SUMENEP, nusainsider.com — Kabupaten Bondowoso, Jawa Timur, menampilkan kesenian Macanan Kombeng dalam gelaran Madura Culture Festival (MCF) #3 yang berlangsung di GOR A. Yani Sumenep, Sabtu (30/8/2025) malam.
Kehadiran Bondowoso menjadi wujud partisipasi aktif dalam memeriahkan MCF dan rangkaian Madura Night Vaganza yang digelar sejak 28 Agustus hingga 3 September 2025. Ribuan penonton terlihat antusias menyaksikan atraksi yang sarat nilai sejarah tersebut.
Macanan Kombeng sendiri memiliki jejak panjang dalam tradisi masyarakat Bondowoso. Berdasarkan sejumlah catatan dan cerita rakyat, kesenian ini erat kaitannya dengan tokoh legendaris Bhuju’ Ki Ageng, sosok sakti dan dermawan yang dikenal suka menolong masyarakat.

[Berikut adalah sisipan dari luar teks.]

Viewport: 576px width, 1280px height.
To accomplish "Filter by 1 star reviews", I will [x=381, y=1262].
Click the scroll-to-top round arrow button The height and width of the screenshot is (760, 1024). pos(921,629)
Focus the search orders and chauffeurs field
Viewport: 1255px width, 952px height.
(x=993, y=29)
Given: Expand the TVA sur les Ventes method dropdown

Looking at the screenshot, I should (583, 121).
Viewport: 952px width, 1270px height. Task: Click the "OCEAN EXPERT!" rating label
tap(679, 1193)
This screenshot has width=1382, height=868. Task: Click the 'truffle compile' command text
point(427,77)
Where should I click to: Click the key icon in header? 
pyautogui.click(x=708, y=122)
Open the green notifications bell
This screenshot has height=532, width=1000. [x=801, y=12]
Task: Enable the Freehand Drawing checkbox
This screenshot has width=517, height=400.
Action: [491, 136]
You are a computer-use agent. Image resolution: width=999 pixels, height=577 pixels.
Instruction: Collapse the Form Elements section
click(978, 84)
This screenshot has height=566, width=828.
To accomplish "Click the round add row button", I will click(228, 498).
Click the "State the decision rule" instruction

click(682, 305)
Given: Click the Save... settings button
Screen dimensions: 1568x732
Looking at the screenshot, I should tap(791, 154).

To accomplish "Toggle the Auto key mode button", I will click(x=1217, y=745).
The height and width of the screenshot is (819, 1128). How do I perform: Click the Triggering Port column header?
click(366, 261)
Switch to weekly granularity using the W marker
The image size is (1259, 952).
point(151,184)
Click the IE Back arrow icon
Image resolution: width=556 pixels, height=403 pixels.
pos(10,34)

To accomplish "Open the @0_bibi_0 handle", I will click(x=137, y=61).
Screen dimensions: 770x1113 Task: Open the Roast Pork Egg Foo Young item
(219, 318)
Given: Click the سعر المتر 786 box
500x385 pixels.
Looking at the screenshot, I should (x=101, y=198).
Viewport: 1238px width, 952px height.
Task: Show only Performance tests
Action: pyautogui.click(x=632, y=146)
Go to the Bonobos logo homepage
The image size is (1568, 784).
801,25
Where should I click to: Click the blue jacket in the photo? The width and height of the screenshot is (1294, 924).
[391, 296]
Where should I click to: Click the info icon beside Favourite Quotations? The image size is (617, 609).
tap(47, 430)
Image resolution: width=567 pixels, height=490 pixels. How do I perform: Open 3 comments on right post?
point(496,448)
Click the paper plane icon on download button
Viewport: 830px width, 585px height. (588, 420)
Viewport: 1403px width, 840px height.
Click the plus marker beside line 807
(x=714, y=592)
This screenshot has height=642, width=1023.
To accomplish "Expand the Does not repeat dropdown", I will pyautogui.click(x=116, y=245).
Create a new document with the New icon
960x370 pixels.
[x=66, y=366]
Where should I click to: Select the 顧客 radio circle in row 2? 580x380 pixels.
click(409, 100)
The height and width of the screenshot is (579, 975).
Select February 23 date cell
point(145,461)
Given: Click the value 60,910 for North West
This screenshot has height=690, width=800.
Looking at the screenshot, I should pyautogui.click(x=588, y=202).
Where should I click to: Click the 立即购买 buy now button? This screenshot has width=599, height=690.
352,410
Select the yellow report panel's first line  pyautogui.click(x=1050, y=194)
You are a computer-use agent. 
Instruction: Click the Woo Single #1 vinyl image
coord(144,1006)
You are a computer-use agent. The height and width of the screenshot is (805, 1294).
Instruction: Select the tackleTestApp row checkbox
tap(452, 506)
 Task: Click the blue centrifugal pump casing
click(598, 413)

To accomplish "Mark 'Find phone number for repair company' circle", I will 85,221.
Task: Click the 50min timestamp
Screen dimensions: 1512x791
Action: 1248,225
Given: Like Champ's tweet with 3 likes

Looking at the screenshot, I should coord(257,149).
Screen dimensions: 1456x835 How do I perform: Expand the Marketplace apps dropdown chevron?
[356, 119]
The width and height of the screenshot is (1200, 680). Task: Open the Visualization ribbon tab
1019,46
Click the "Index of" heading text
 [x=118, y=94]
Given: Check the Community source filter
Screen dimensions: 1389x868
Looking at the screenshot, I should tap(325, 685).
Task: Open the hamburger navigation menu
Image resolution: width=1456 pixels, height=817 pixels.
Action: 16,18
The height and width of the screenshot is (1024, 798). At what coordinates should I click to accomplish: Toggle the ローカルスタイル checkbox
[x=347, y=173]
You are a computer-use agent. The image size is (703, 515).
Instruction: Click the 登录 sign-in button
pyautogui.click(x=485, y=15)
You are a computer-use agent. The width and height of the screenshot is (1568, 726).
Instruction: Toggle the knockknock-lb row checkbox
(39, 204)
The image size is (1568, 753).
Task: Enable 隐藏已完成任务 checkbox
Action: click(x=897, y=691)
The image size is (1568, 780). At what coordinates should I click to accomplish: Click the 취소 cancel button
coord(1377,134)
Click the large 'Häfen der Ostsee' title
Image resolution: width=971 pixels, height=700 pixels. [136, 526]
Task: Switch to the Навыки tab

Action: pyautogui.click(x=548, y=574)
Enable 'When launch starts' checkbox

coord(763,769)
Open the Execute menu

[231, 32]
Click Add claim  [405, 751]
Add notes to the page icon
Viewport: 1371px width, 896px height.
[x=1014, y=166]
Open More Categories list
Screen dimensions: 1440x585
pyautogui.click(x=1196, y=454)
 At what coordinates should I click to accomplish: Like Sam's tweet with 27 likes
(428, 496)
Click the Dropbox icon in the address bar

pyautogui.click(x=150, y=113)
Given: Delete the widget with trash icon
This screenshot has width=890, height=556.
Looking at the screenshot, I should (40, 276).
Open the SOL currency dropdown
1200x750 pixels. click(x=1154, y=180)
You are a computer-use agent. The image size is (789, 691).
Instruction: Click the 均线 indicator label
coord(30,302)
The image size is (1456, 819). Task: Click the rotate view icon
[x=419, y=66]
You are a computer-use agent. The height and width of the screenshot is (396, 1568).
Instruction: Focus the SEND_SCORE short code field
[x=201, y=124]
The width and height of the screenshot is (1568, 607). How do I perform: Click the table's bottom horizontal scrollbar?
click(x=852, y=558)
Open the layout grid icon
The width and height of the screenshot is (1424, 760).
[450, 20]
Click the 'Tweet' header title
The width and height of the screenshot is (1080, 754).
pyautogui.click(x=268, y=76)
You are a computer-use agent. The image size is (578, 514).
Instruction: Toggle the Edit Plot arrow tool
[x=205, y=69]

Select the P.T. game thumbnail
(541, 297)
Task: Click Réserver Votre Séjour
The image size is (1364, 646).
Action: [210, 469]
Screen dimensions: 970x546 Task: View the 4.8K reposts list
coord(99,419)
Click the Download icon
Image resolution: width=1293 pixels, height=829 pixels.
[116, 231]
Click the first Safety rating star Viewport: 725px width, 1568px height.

Ki Ageng kemudian dijuluki Bhuju’ Kombeng karena diyakini memiliki kesaktian luar biasa, bahkan bisa berubah wujud menjadi seekor macan hitam atau yang disebut macan kombeng.
Dalam legenda tersebut, masyarakat Bondowoso kala itu sering diganggu oleh Butho Geni, sosok makhluk jahat yang meresahkan desa.
Berkat kesaktiannya, Ki Ageng berhasil mengalahkan gangguan tersebut dan menyelamatkan wilayah yang dulunya berupa hutan belantara.
Selain bernilai historis, kesenian Macanan Kombeng juga diyakini sebagai bentuk doa serta simbol harapan masyarakat agar selalu dijauhkan dari bahaya.
Tradisi ini menunjukkan bagaimana nilai kepercayaan lokal tetap hidup dan dihormati, meskipun zaman terus berubah.
Dengan tampilnya Bondowoso di MCF #3, semakin mempertegas bahwa festival budaya ini bukan hanya ajang hiburan, tetapi juga ruang pelestarian kearifan lokal lintas daerah di Jawa Timur dan Madura.